BEGIN

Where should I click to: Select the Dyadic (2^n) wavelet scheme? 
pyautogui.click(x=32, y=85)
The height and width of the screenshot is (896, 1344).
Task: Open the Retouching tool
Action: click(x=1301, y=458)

END

● **What to work on**
Retype the whole listing, matching it exactly.

● **Reply**
Where should I click to: Select the Dyadic (2^n) wavelet scheme? 
pyautogui.click(x=32, y=85)
The height and width of the screenshot is (896, 1344).
Task: Open the Retouching tool
Action: click(x=1301, y=458)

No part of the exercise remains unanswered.